UFC-Que choisir, vient de publier
un
article sur son site Internet dénonçant la proposition de Lionel
Stoléru qui vise à supprimer le délit de favoritisme. Comme
le rappelle l'article, cette mesure bien que très conversée
(nous en parlions hier) a été que très PEU commentée...
En effet, rappelons que le délit de favoritisme est régit par
l'article 432-14 du code pénal. UFC-Que choisir, nous rappelle que cette
disposition a été créée en 1991 sous le gouvernement
Rocard auquel Lionel Stoléru, auteur du rapport, appartenait comme secrétaire
d'Etat au Plan.
Il est vrai que la loi de 1991 exposait les élus
à de lourdes sanctions entraînant des recours abusifs. C'est pour
cela que ce texte a été, par la loi du 10 juillet 2000, allégé
en dépénalisant partiellement les délits non intentionnels.

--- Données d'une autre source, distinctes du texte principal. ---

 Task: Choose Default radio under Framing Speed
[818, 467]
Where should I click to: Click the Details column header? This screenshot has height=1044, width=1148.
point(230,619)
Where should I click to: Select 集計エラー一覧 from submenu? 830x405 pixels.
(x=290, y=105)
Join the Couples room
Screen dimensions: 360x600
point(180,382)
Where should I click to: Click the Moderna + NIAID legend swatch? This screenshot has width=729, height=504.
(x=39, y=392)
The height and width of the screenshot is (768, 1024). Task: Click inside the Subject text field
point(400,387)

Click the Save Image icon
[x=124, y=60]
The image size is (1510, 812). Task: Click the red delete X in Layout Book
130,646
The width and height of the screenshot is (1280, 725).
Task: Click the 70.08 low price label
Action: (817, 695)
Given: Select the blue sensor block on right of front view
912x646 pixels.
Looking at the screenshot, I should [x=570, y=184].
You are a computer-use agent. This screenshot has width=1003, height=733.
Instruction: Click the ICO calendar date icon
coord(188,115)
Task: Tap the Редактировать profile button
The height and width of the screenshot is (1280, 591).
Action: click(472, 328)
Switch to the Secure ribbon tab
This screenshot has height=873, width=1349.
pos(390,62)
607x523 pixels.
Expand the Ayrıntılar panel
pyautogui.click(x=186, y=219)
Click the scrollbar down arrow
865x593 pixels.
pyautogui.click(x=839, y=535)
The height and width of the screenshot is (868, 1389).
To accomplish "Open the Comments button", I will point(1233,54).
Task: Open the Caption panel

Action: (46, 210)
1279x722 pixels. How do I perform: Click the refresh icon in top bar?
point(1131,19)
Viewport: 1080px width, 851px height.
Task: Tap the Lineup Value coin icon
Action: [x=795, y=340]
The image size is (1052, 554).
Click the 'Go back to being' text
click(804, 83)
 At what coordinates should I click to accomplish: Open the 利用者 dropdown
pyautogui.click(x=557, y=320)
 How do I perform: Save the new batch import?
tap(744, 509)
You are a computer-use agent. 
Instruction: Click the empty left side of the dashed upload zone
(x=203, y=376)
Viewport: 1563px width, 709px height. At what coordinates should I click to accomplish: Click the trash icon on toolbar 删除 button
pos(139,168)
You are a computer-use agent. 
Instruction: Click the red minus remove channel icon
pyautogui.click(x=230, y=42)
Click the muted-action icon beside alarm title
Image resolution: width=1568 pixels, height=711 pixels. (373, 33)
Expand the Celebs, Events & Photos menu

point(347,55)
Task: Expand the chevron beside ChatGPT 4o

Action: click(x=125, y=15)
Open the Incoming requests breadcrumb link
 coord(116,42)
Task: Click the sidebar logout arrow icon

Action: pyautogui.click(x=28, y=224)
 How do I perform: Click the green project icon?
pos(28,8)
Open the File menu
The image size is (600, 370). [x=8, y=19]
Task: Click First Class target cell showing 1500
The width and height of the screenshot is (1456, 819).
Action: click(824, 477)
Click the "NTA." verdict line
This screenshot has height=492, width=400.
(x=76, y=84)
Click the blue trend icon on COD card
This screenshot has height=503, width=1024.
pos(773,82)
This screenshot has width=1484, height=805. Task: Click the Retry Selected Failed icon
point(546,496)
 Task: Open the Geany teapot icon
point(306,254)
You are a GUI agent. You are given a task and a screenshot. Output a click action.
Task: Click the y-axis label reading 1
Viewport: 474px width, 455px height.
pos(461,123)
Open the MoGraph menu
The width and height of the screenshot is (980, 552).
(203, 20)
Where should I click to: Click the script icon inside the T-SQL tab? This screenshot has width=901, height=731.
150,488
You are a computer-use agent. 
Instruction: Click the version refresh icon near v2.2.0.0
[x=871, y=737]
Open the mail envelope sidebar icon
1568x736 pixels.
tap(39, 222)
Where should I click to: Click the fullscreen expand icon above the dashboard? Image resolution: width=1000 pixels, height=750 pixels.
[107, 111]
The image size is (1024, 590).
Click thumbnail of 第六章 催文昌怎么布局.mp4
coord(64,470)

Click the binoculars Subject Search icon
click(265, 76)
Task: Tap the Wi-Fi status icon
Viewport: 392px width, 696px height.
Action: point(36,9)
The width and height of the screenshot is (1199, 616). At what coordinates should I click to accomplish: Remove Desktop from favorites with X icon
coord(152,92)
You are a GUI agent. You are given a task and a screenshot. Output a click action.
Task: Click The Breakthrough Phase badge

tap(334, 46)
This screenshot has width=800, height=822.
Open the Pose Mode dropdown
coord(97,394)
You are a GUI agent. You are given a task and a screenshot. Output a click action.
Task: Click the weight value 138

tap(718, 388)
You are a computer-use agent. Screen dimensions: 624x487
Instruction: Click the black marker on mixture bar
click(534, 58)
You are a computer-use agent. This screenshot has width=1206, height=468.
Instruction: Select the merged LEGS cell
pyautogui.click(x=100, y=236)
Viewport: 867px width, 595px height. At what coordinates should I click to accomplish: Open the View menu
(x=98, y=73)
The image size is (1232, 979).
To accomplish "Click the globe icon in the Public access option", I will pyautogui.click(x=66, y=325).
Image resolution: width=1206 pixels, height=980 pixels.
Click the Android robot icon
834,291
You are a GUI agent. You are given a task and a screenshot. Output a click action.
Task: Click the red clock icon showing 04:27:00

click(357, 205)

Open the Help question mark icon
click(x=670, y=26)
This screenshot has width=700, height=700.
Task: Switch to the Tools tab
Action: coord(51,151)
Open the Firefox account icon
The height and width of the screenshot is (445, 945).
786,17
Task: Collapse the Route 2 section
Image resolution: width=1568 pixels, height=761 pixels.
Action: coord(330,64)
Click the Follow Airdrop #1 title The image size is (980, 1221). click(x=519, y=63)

Ainsi les acheteurs publics de bonne foi ne peuvent plus voir leur responsabilité
engagée.
Ce n'est pas la première fois que le délit
de favoritisme, garant de la neutralité de la commande publique, se voit
être remis en question. En effet, déjà en 2003, lors de la
refonte du code des marchés publics de 2001 pour créer le code des
marchés publics 2004, de nombreux protagonistes souhaitaient le voir très
fortement allégé... Heureusement des syndicats de la DGCCRF, Direction
générale de la concurrence et de la répression des fraudes
avaient notifié la dangerosité de « l'allégement »
du délit de favoritisme.
Il est donc étonnant de voir resurgir
cette idée de suppression du délit de favoritisme parmi les 15 propositions
qui doivent aider les PME à mieux accéder aux marchés publics.